Boolean functions are often used in conditional statements:

if is_divisible(x, y):
    print 'x is divisible by y'

It might be tempting to write something like:

if is_divisible(x, y) == True:
    print 'x is divisible by y'

But the extra comparison is unnecessary.

Example:

  1. Write a function is_between(x, y, z) that returns True if x \le y \le z or False otherwise.

5.9. Debugging

5.9.1. Adding print statements

Breaking a large program into smaller functions creates natural checkpoints for debugging. If a function is not working, there are three possibilities to consider:

  • There is something wrong with the arguments the function is getting.
  • There is something wrong with the function.
  • There is something wrong with the return value or the way it is being used.

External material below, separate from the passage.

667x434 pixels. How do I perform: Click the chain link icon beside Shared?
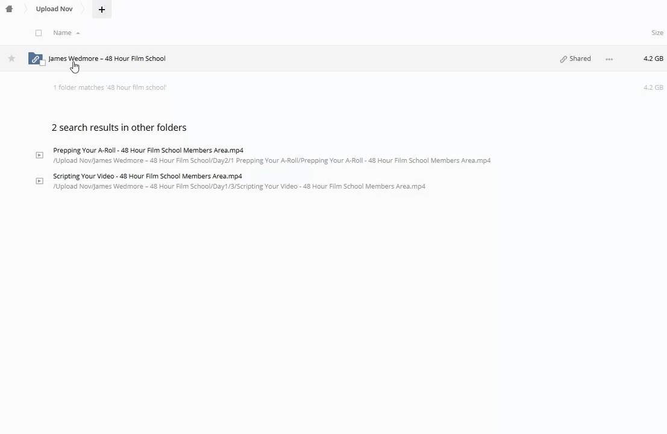tap(563, 59)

To rule out the first possibility, you can add a print statement at the beginning of the function and display the values of the parameters (and maybe their types). Or you can write code that checks the preconditions explicitly.

If the parameters look good, add a print statement before each return statement that displays the return value. If possible, check the result by hand. Consider calling the function with values that make it easy to check the result.

If the function seems to be working, look at the function call to make sure the return value is being used correctly (or used at all!).

5.9.2. Unit testing and assert

After you think you’ve solved a problem, how do you know your program behaves as intended? You’ve probably run it once or twice to make sure it does something, and maybe you’ve even tested it out with a few different inputs. But we can do better.

Especially when writing functions that perform a specific task, it is common to create test cases to call the function with specific inputs to ensure that the function works correctly and returns the “right” thing. This approach to testing is called unit testing because of the focus on testing individual functional units (i.e., the functions!) in a program.

You can think of testing your program in this way as something of an experiment. First, you decide on the inputs (parameters) you want to pass to your function. The output you expect from the function is basically a hypothesis which can easily be tested by running the function with your chosen input: if it produces the expected output, then your hypothesis was correct. If not, then there is probably something wrong with the function. (There may also be something wrong with the output you expected — for this reason you need to be very careful when devising tests!)

There is a built-in function called assert that can help with developing unit tests to ensure a function works as expected. The assert function takes a Boolean expression as a parameter. If the expression evaluates to False, the assert function will cause your program to crash. This is a good thing! The crash lets you know that something is wrong and needs to be fixed! If the expression in the assert function call evaluates to True, essentially nothing happens — the next line in the program will be executed.

Here’s an example. The following function is supposed to take one string as a parameter, and count up and return the number of upper- and lower-case 'A's in the string. It has two bugs. Before you read on, see if you can figure out what they are.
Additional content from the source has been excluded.